## Work instructions
Count the lines below that contain "agent". Give only the number.

## Records for the exercise
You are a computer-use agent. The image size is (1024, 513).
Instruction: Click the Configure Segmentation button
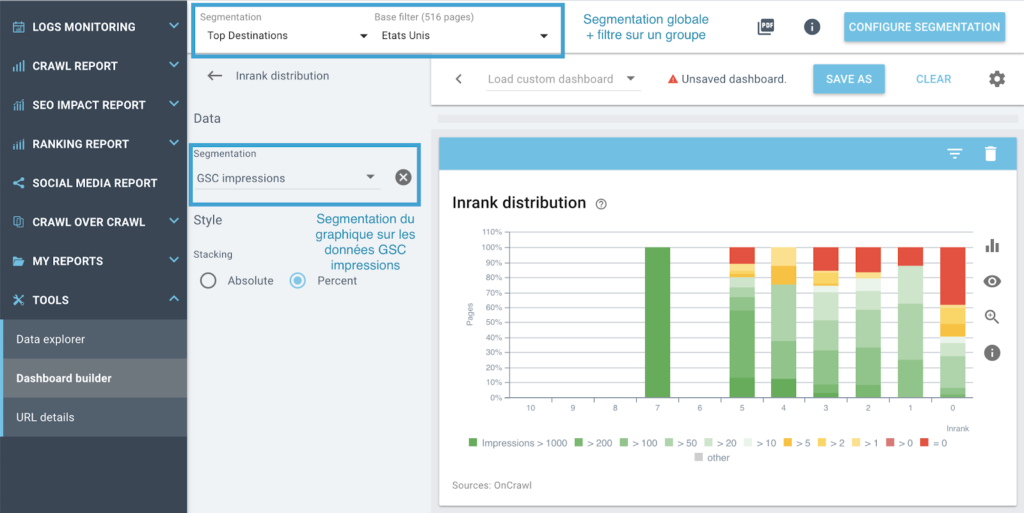(924, 27)
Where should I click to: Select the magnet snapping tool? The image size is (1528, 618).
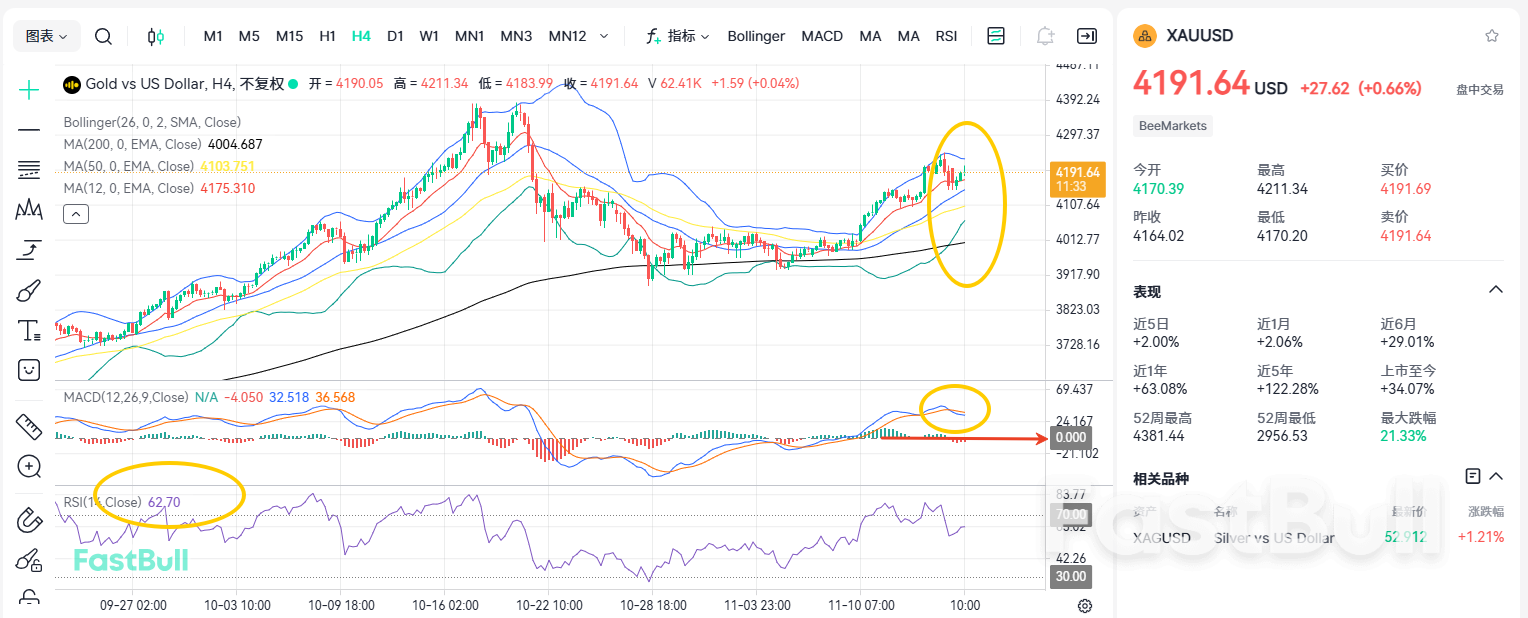point(28,519)
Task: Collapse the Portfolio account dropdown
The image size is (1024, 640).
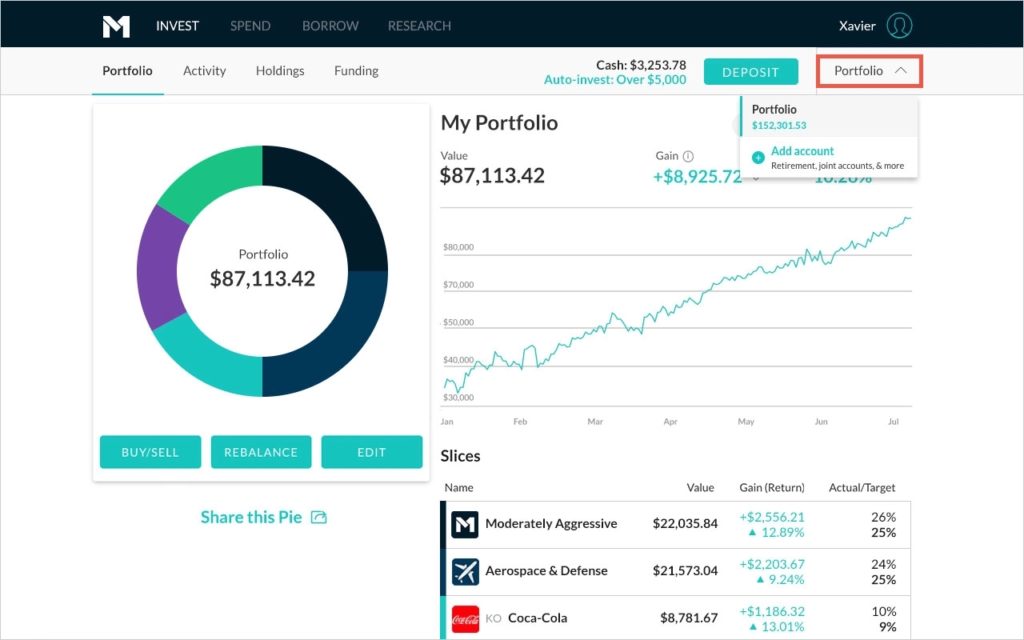Action: pyautogui.click(x=870, y=71)
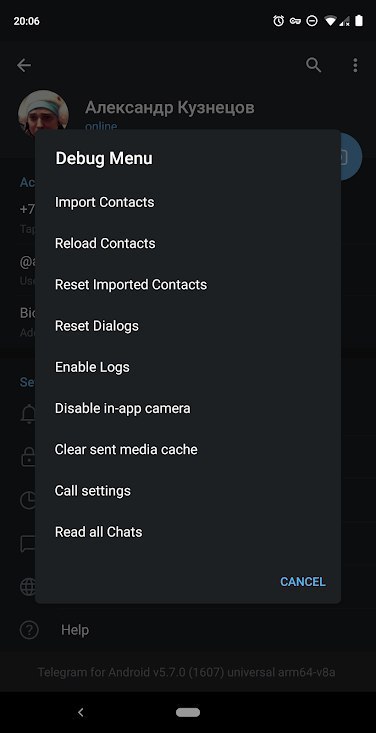
Task: Tap Enable Logs option
Action: 188,367
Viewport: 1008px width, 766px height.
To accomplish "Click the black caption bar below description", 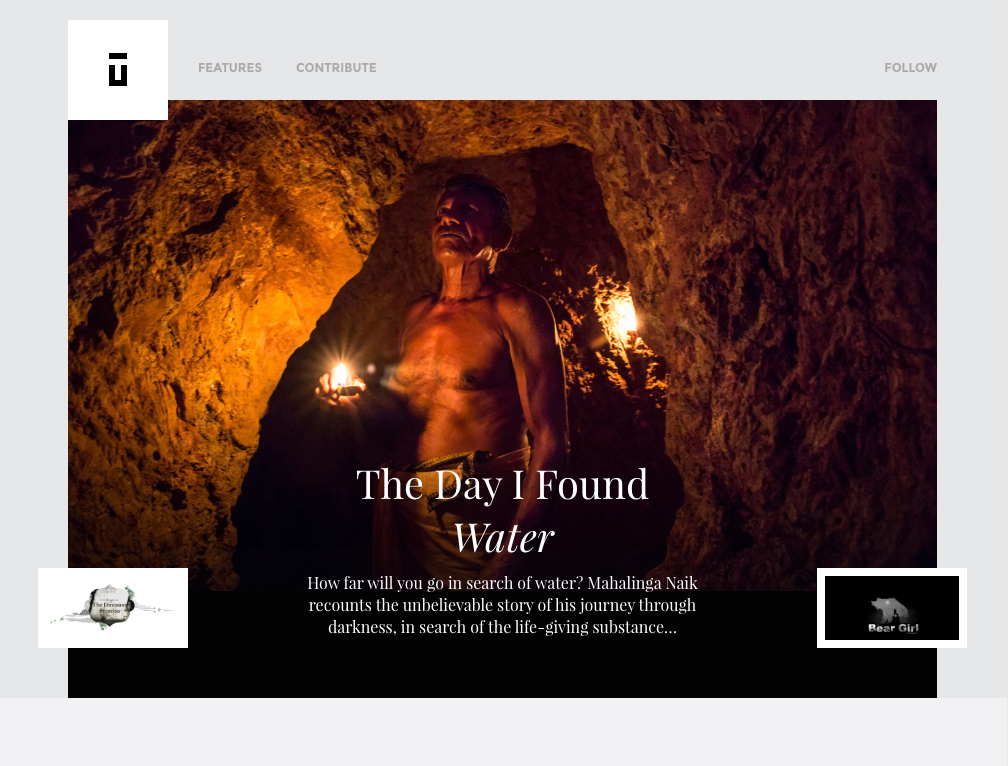I will [502, 668].
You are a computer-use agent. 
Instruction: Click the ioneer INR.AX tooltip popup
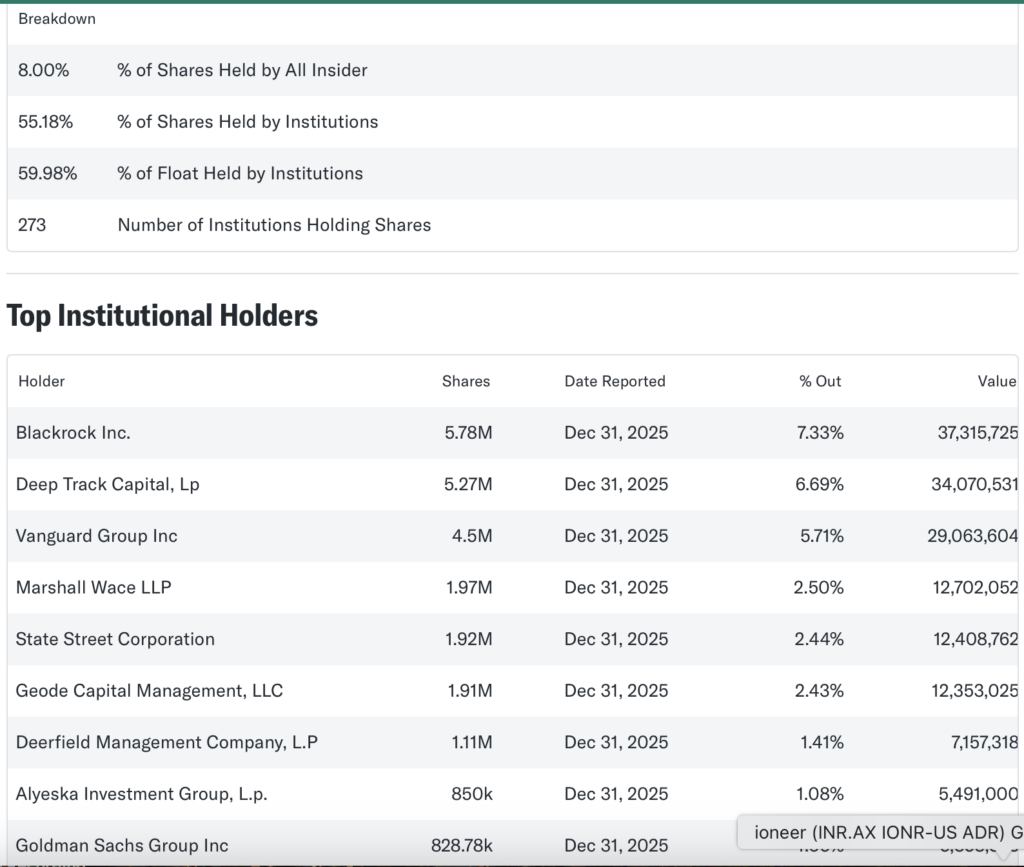[x=880, y=832]
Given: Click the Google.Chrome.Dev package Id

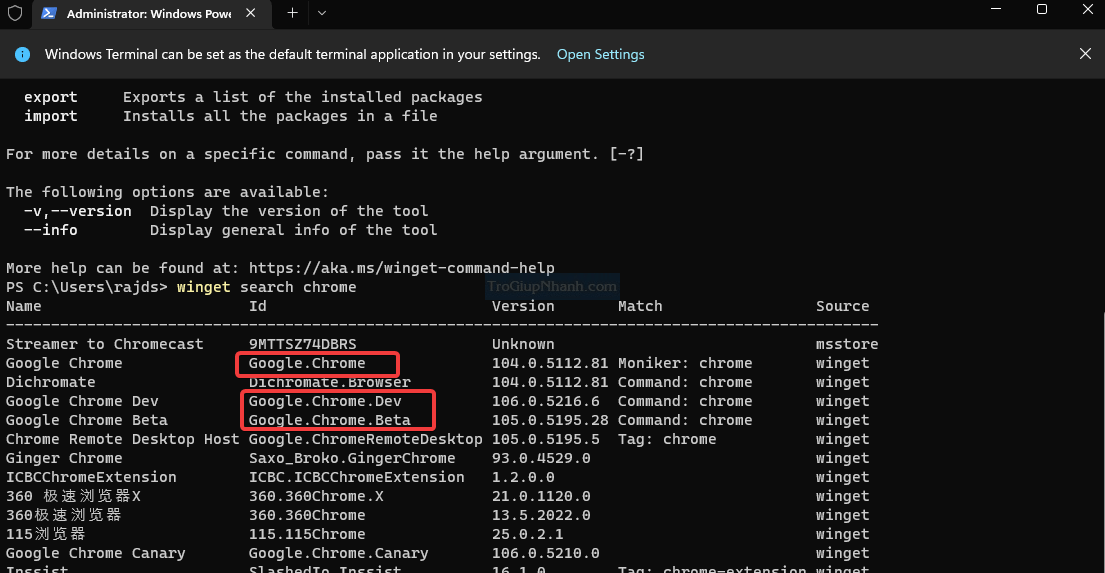Looking at the screenshot, I should coord(325,401).
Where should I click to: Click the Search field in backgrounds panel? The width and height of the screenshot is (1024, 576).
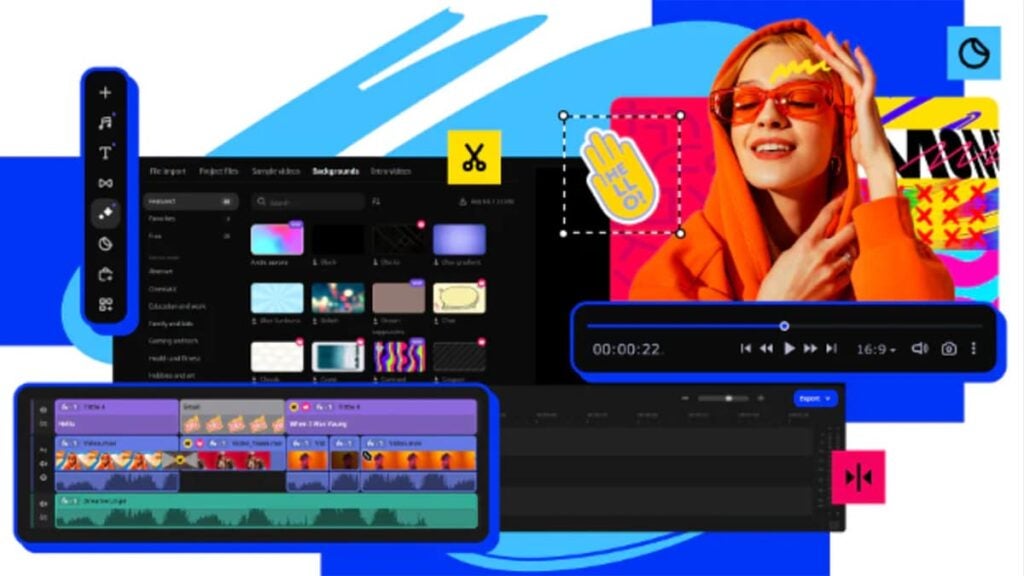pos(308,202)
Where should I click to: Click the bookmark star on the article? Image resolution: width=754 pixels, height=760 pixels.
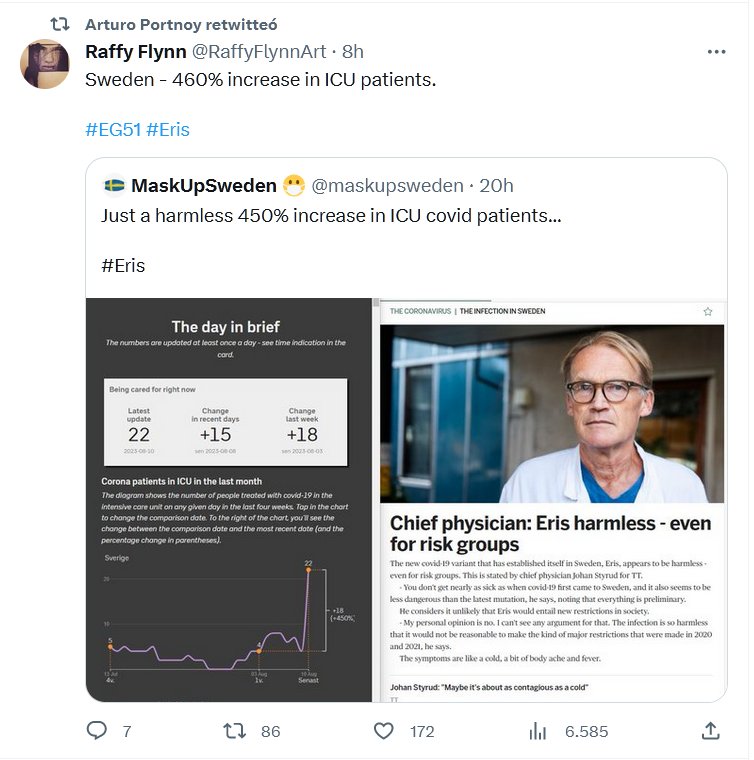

## Expected output
2